Franey’s two 60 Minute Gourmet books were another important part of my auto-didactical acquisition of cooking skills. I haven’t used them in a long time, but when I was first cooking in college and just afterwards I loved to work from them.
The recipes were simple and had few ingredients, without requiring a complex or specialized pantry or complicated preparation techniques. (You could tell that they’d been test-kitchened to conform to the title’s promise.)
I used to cook his “shrimp margarita” recipe fairly often (basically shrimp marinated in lime juice, then quickly sauteed in tequila, butter and shallots, slices of avocado warmed in the butter, cream in the butter, served over rice). Somewhere along the way I stopped making it, though.

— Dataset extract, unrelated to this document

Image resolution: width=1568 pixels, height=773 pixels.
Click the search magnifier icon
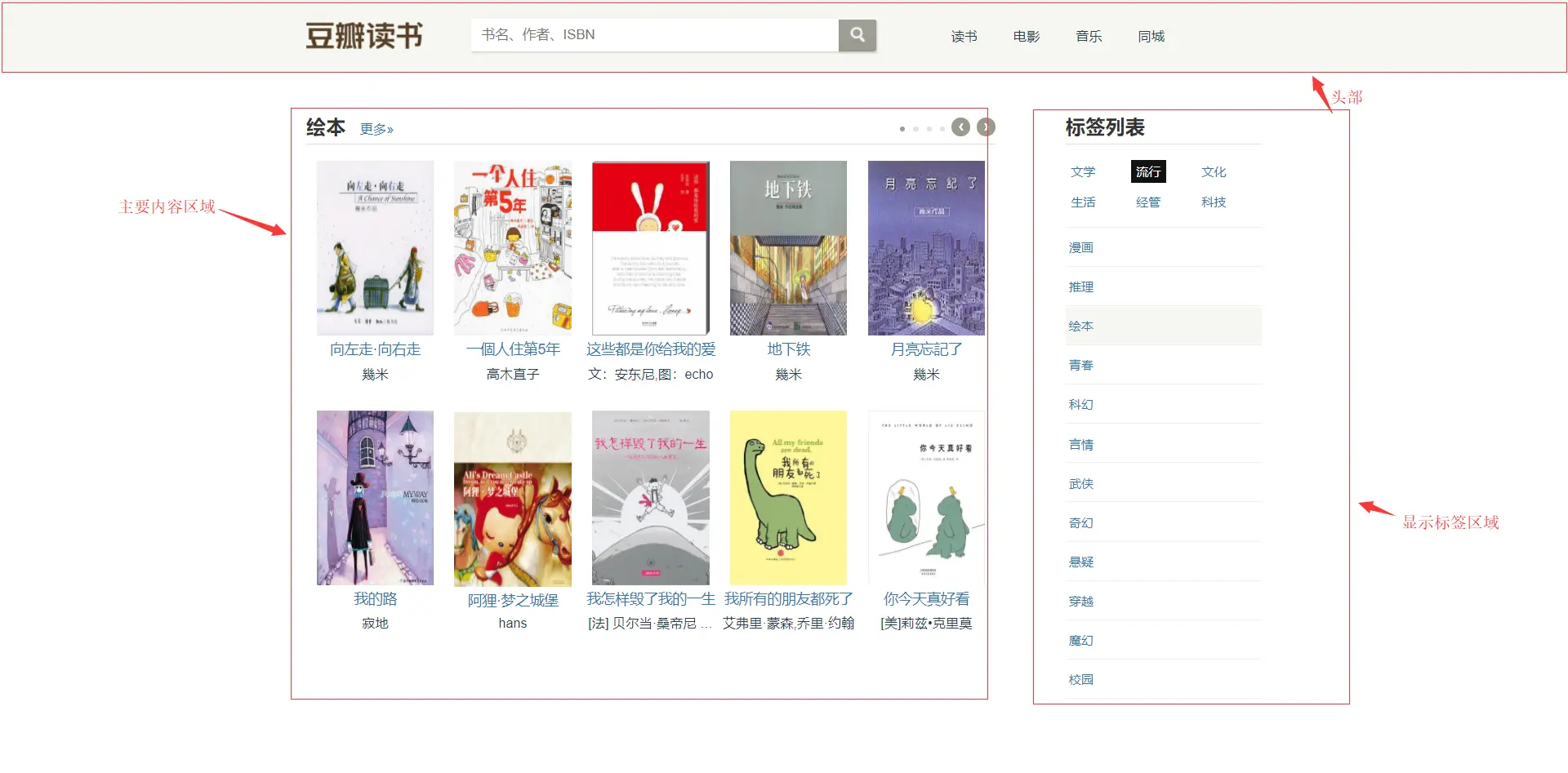[x=858, y=35]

Re-reading the first book I’m kind of surprised at how monotonously French it is—half the recipes in the book are “cook a protein in butter and garlic or shallots, add cream, serve” or nearly so. But it really shows you Franey’s very particular place in culinary history: he was a link between Julia Child’s evangelism to home cooks, mostly women, that they could cook elaborate and technically complex food in a satisfying way that would entertain and impress friends and family and the subsequent branching of American home cooking into a much wider range of techniques, inspirations and ingredients at the same time as there was a pressure for more casual and more quickly prepared meals as more families had both parents working, often for longer hours.
The cuisine-for-entertainment followed the path laid out by The Silver Palate and then Martha Stewart; Franey on the other hand was one of the people thinking about how to adapt cooking to the needs of professional households (a need that was also increasingly met by higher-quality prepared foods than the TV dinners of previous decades). Later cookbooks that worked that niche were either in a more homey and vernacular American vein or drew on other cuisines than the old cream-and-butter core of classic French cookery, which is what makes the first Franey book seem so old-fashioned to me, I think.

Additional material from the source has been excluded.